EXERCISE DESCRIPTION ▸ Begin at the line containing "Viewport: 720px width, 561px height." in the entries below and end at the line containing "Instruction: Open Confirm"; transcribe that range exactly and nothing outside it.

SOURCE MATERIAL ▸
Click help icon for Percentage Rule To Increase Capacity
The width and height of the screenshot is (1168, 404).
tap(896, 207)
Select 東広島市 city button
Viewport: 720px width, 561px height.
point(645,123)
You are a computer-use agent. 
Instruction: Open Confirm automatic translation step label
==
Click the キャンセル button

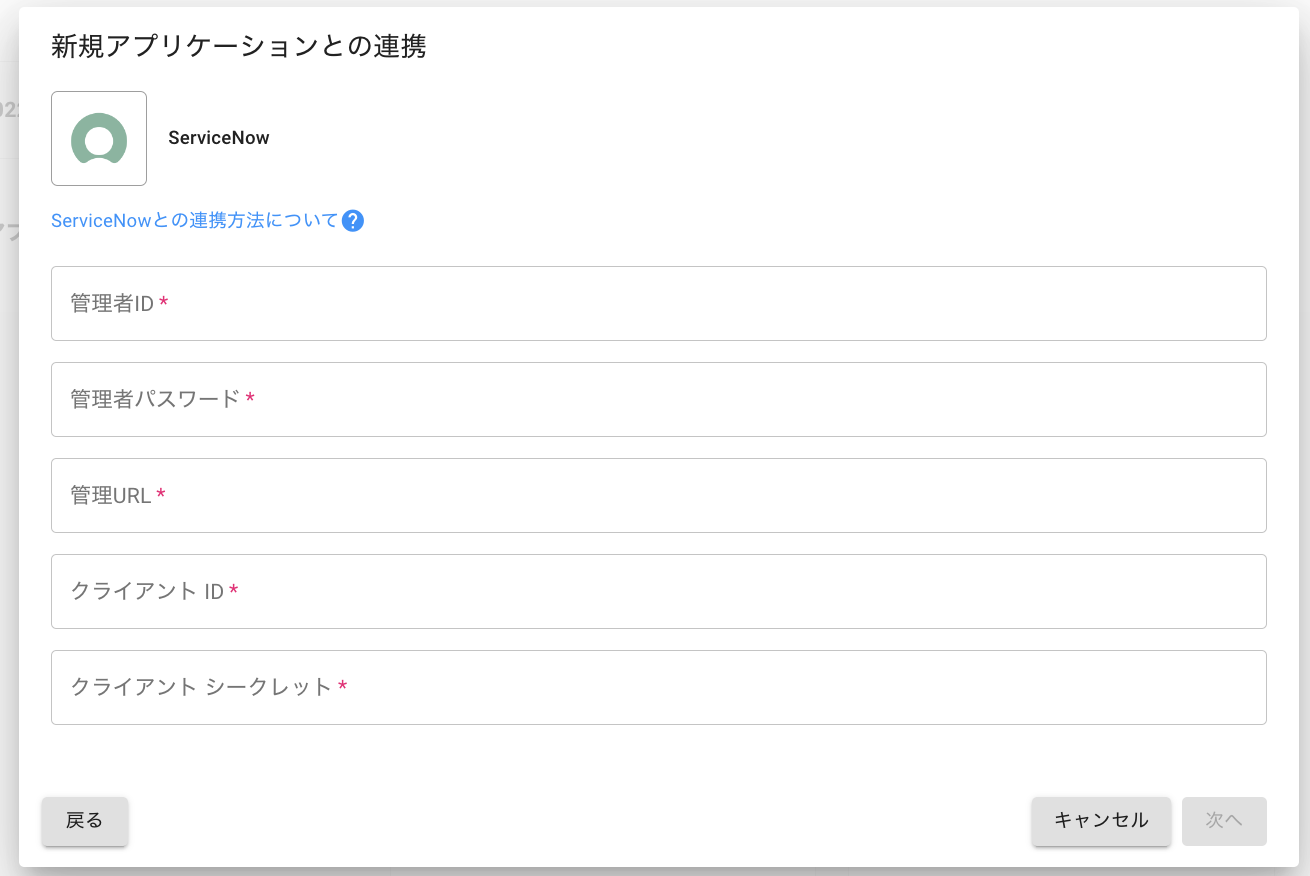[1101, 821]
...
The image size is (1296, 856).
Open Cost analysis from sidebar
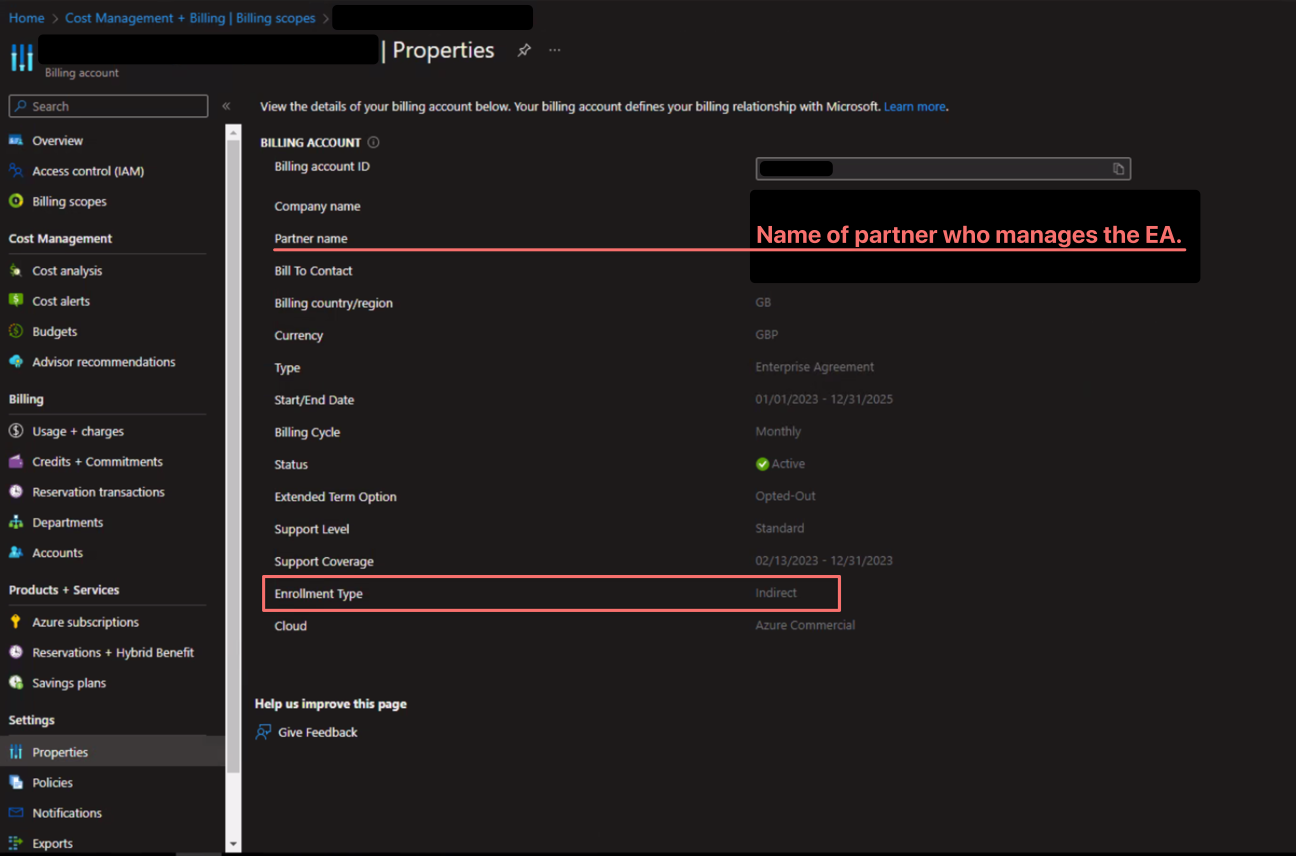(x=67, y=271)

EXERCISE ANSWER ▸
Viewport: 720px width, 561px height.
point(645,123)
You are a computer-use agent. 
Instruction: Open Confirm automatic translation step label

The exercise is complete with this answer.